| Try it |
Pictures excluded, please transcribe exactly the lines from the one with "Task: Click the patreon.com domain link" through the end of the records below, and nothing more.

Pixel coordinate grounding data
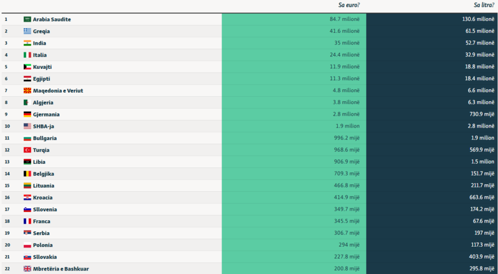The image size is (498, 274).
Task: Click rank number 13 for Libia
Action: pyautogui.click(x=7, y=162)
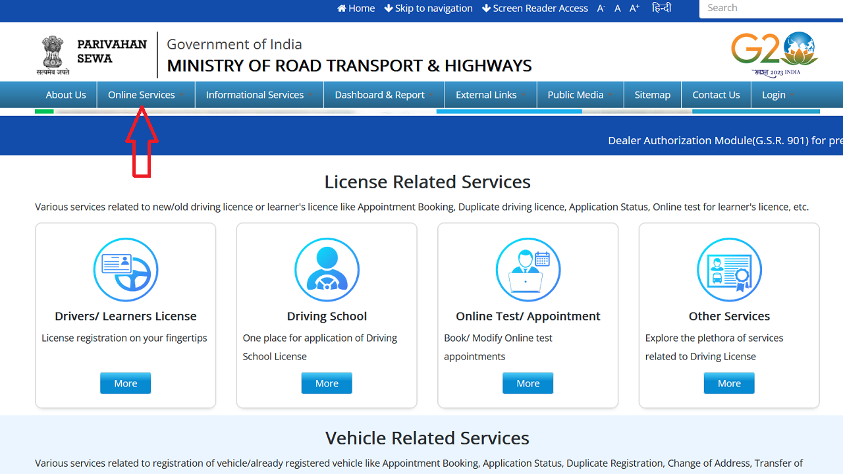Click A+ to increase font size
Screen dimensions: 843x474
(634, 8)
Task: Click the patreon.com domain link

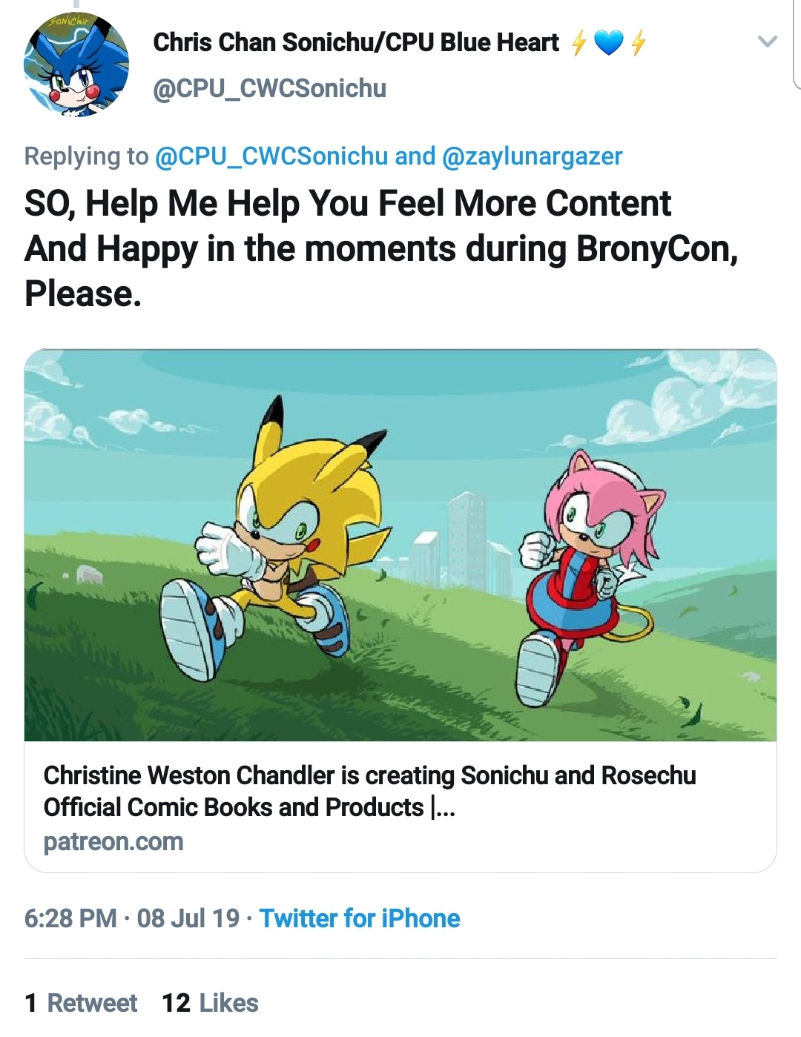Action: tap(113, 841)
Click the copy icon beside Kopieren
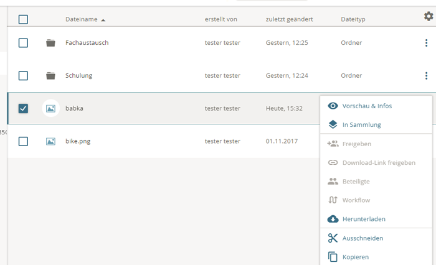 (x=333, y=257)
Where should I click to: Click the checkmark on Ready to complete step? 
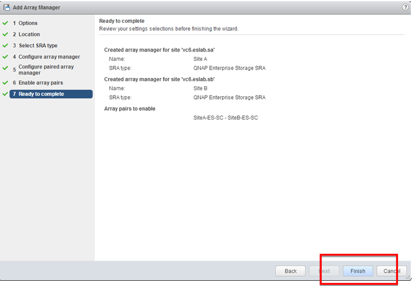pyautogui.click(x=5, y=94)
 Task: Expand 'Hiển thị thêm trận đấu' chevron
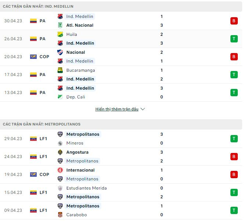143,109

| Expected output |
Task: Click the patreon.com domain link

Action: tap(113, 841)
Click the copy icon beside Kopieren
 (x=333, y=257)
Where should I click to: Click the checkmark on Ready to complete step? 
pyautogui.click(x=5, y=94)
 Task: Expand 'Hiển thị thêm trận đấu' chevron
143,109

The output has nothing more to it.